Don't include pictures. Quote the lines below from the first through the line that contains "The width and height of the screenshot is (1456, 819).".

## Supplied data
▼

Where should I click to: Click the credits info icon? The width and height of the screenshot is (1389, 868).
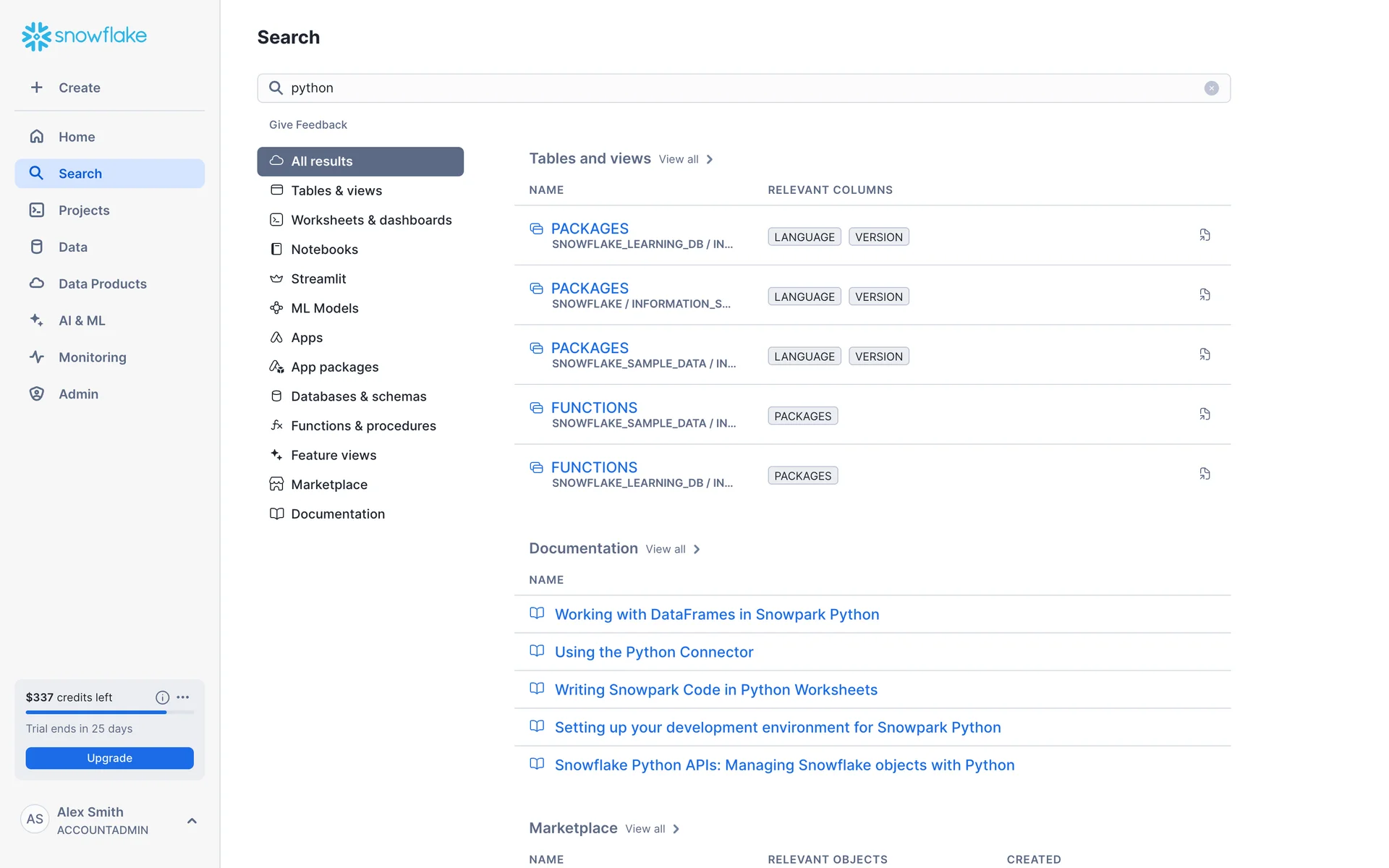tap(162, 697)
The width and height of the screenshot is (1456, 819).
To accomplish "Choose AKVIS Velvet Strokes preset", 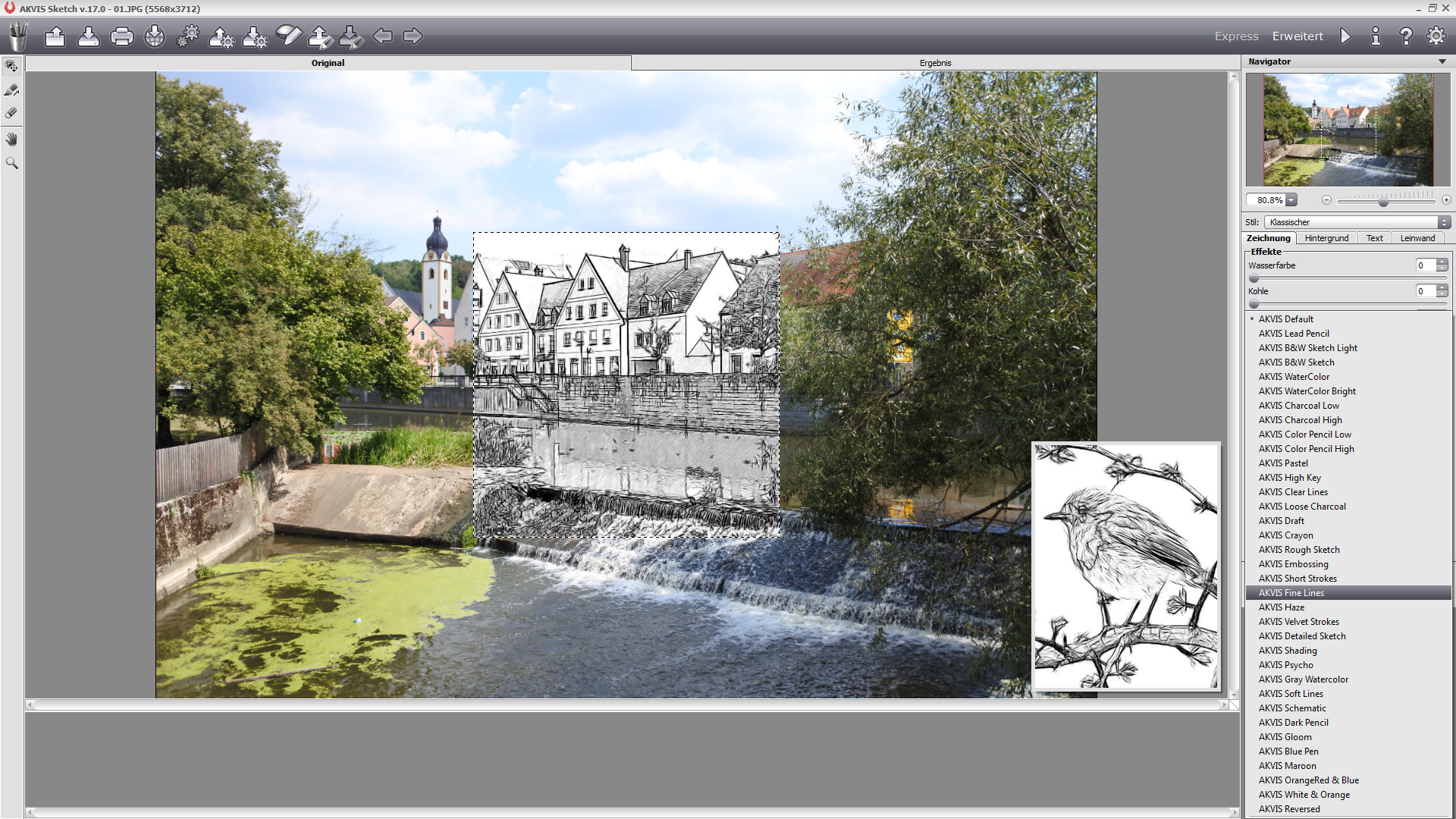I will click(x=1298, y=622).
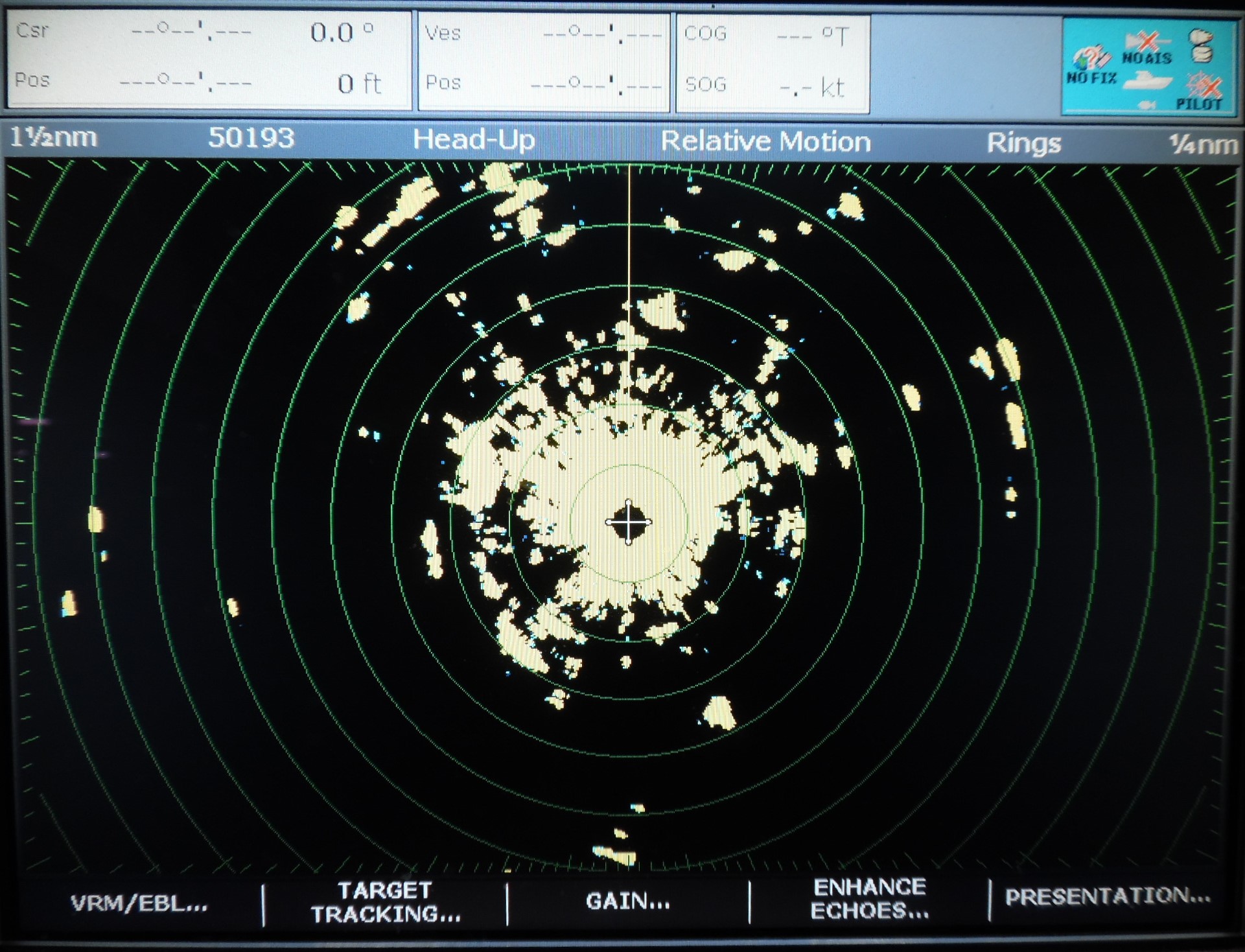Select the 1½nm range indicator
The height and width of the screenshot is (952, 1245).
[54, 137]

▲

## Exercise response
Where should I click to: Click the credits info icon? The width and height of the screenshot is (1389, 868).
tap(162, 697)
The width and height of the screenshot is (1456, 819).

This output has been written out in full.